_Try it_
Here is a listing, set out below; repeat its lines from the one with "How do I perform: Open" to the last, both included, and leave out the pictures.

_Material to process_
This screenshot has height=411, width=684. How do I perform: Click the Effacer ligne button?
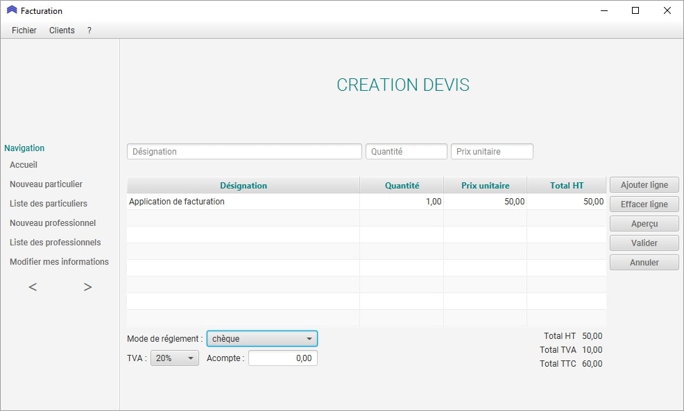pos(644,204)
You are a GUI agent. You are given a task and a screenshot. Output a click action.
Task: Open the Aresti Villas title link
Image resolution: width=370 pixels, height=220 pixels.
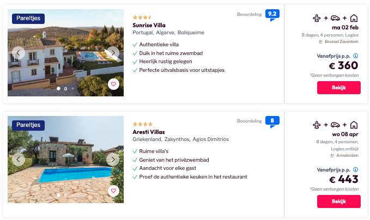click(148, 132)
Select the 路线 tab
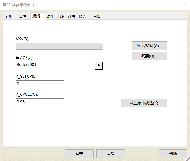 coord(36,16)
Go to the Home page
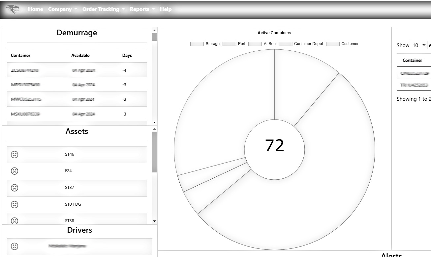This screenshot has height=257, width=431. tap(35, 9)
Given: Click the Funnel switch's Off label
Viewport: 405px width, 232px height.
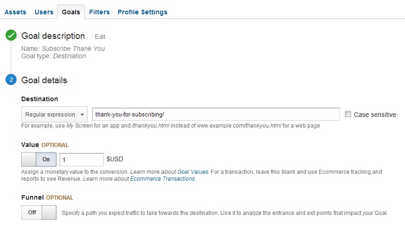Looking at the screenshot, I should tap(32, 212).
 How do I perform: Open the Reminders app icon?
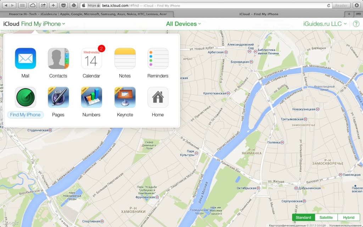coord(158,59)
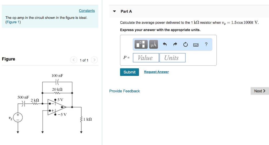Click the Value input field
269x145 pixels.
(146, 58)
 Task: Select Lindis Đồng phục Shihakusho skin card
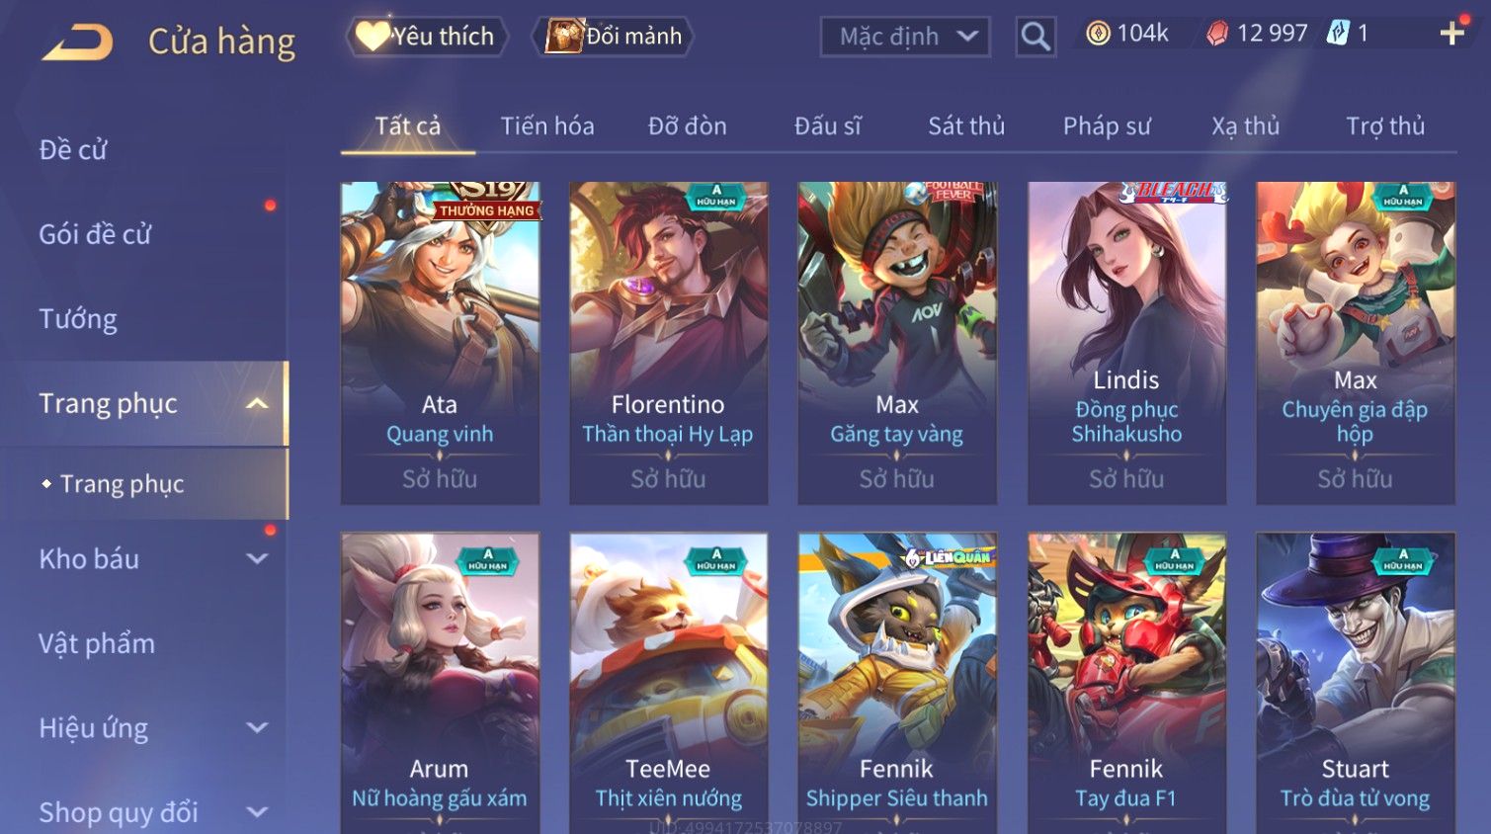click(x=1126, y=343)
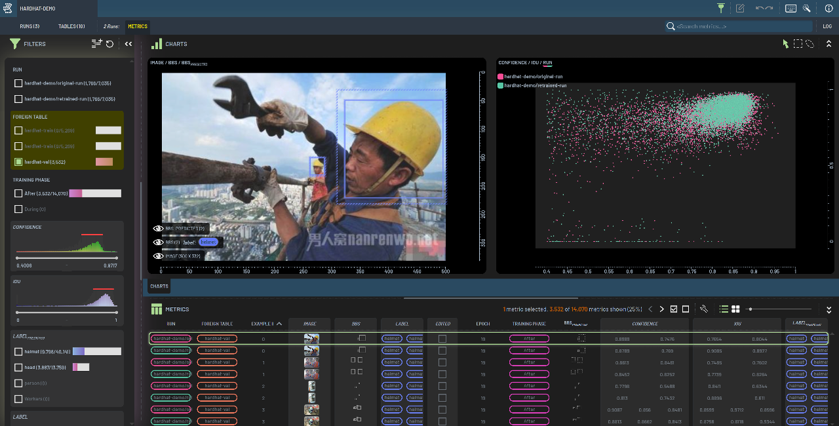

_Exercise solution_
 How do I perform: Open the Reminders app icon?
coord(158,59)
Click the Value input field
269x145 pixels.
(146, 58)
 Task: Select Lindis Đồng phục Shihakusho skin card
click(x=1126, y=343)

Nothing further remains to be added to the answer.